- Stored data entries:
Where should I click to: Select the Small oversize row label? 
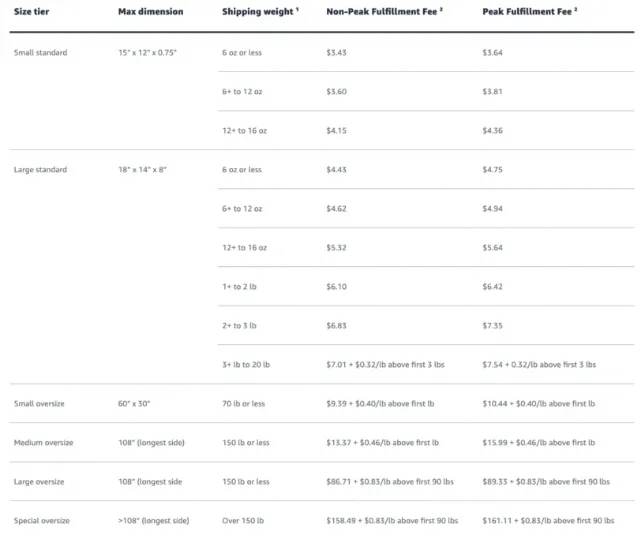pyautogui.click(x=39, y=404)
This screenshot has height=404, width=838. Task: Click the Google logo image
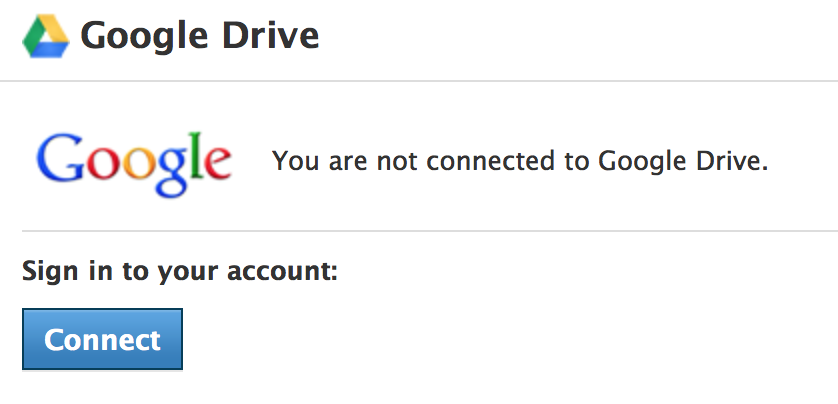coord(134,160)
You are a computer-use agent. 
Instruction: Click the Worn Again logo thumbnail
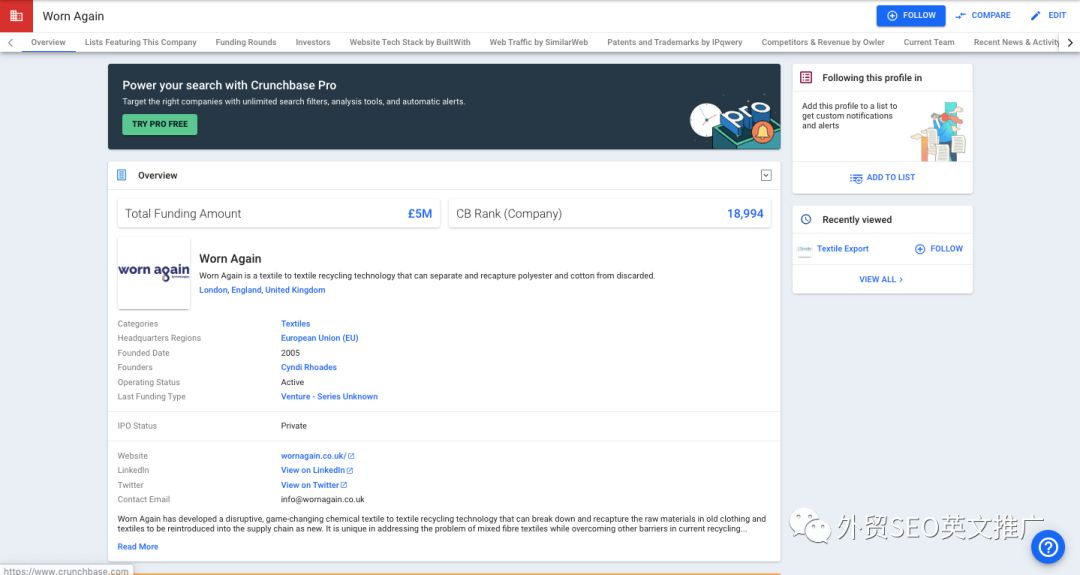tap(154, 272)
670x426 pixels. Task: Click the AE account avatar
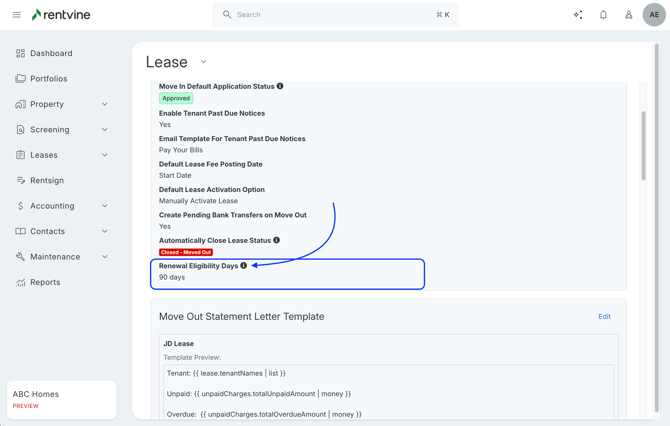(x=654, y=15)
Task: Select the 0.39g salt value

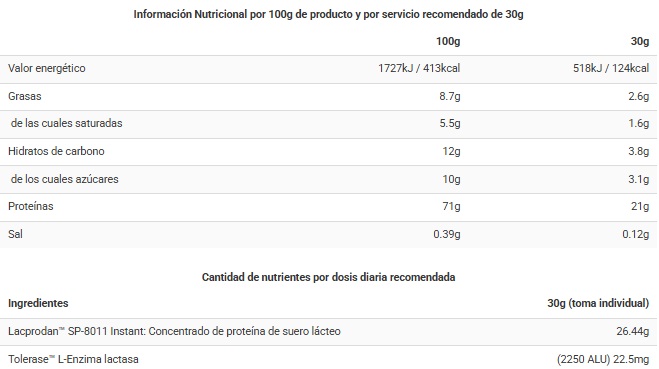Action: click(x=447, y=234)
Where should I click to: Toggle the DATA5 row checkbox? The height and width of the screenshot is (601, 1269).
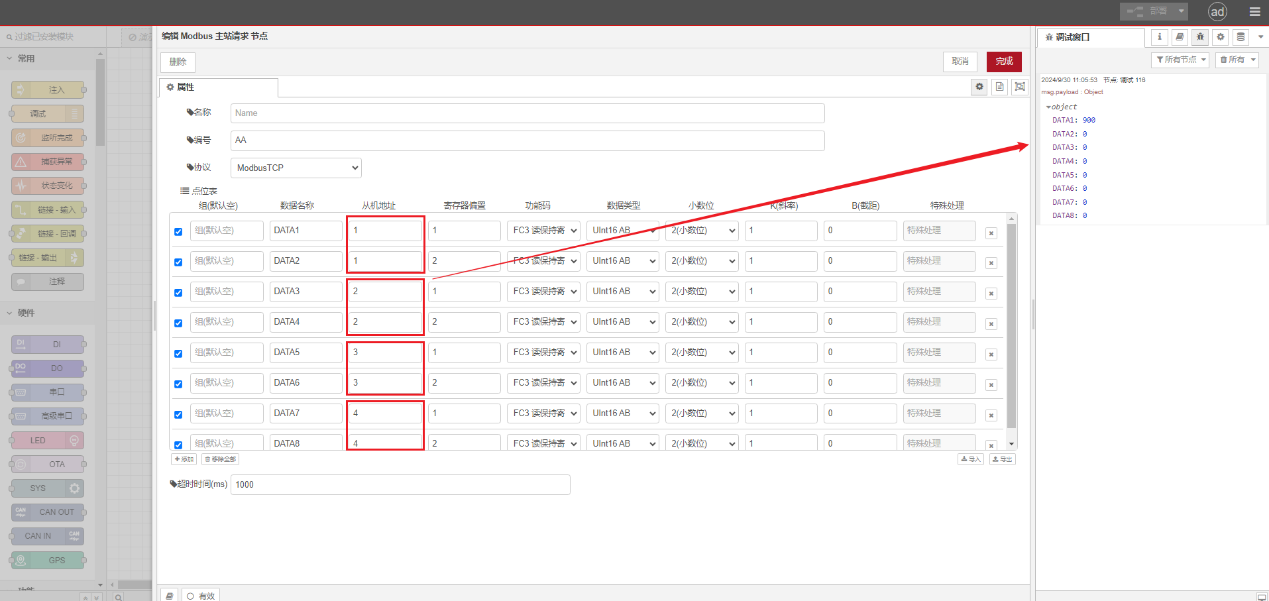coord(179,354)
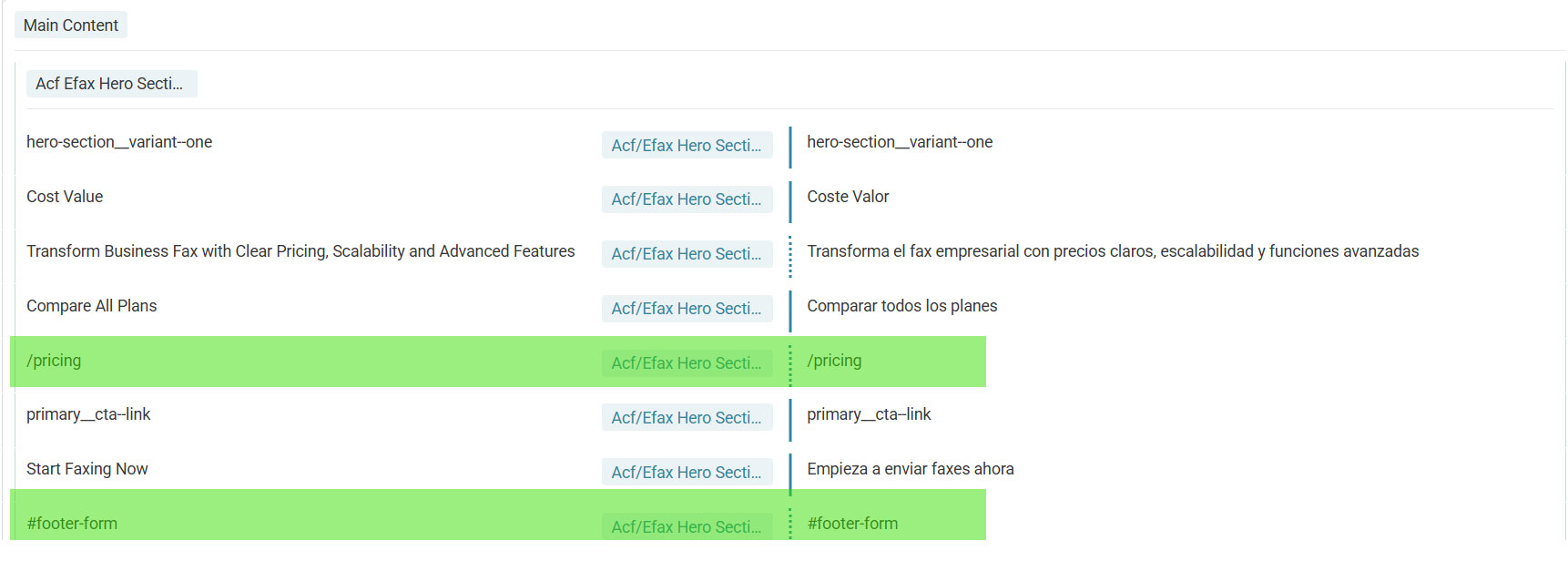Select the translated /pricing field

[834, 361]
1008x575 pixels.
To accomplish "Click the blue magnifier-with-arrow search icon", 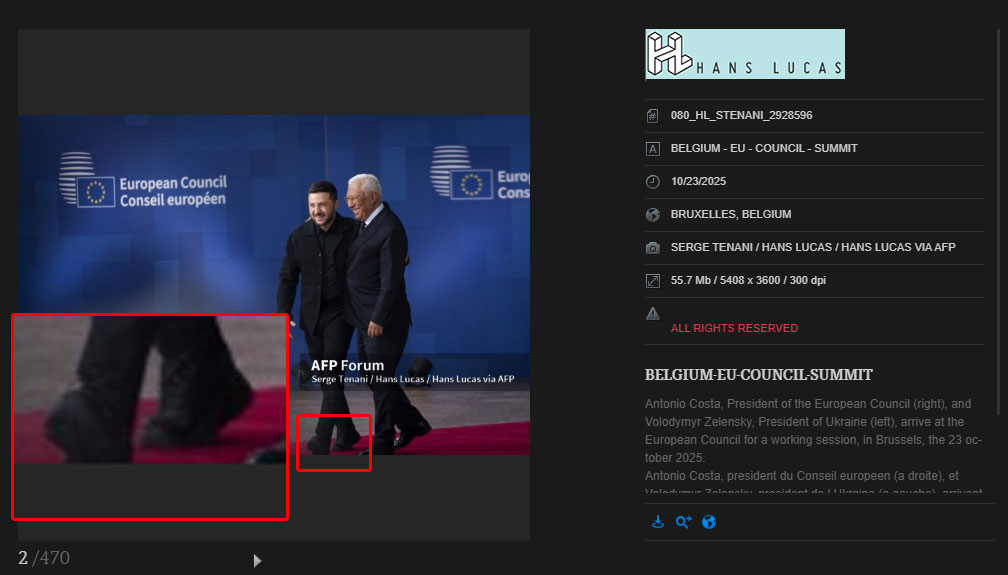I will click(683, 522).
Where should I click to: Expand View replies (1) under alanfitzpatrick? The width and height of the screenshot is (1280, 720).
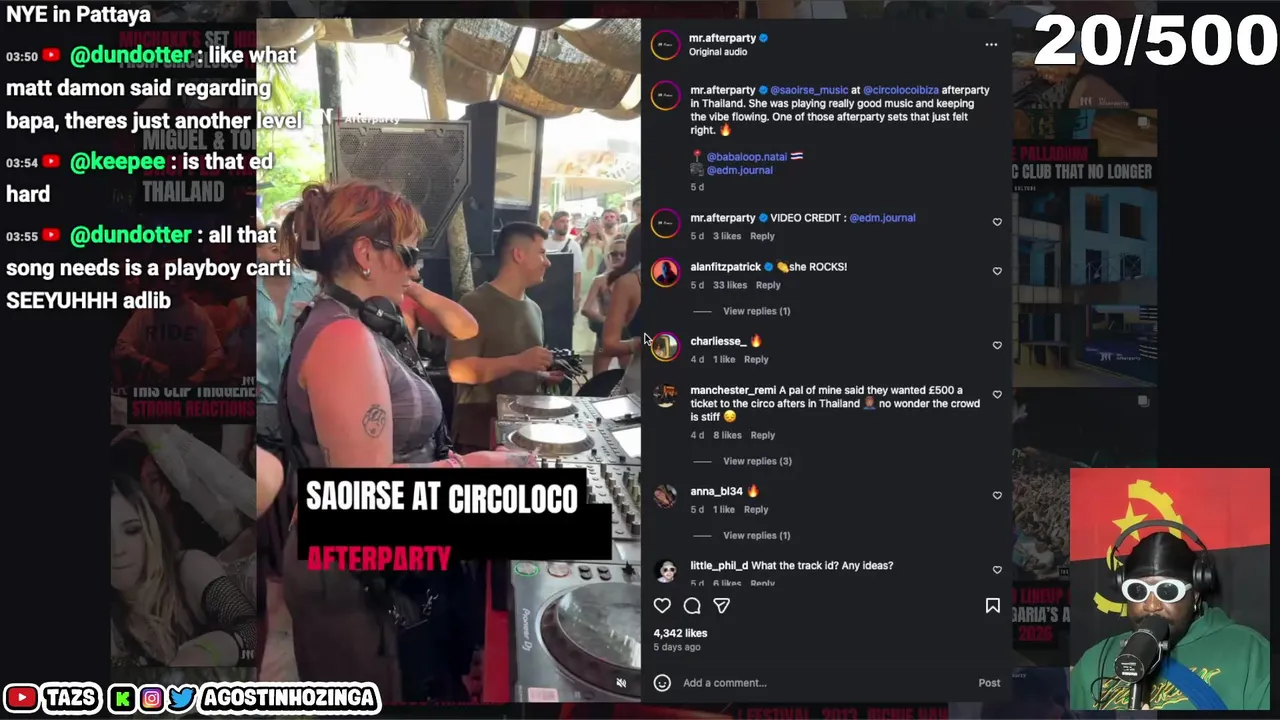[756, 311]
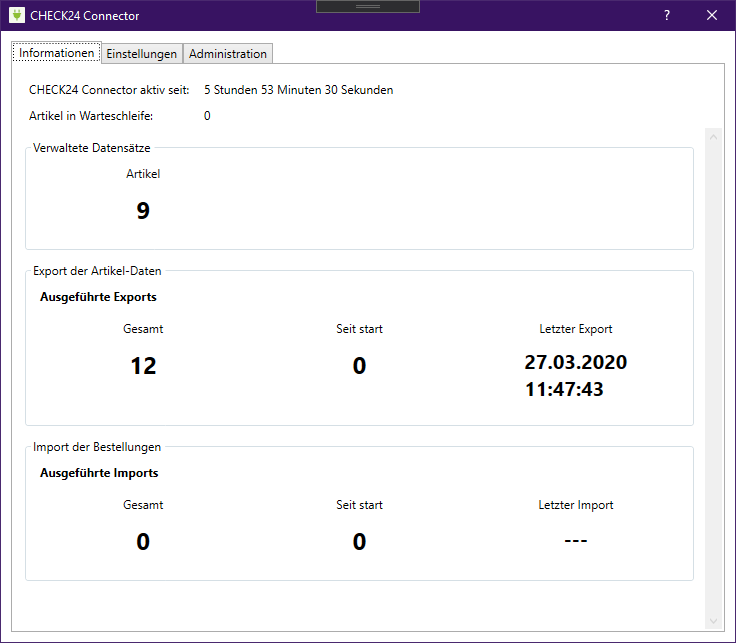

- Goal of the exercise: Give back, word for word, the lines from the one with "Where should I click to: Expand" to the end of the records above, and no pictures.

- Result for this task:
Where should I click to: Expand View replies (1) under alanfitzpatrick? The width and height of the screenshot is (1280, 720).
[756, 311]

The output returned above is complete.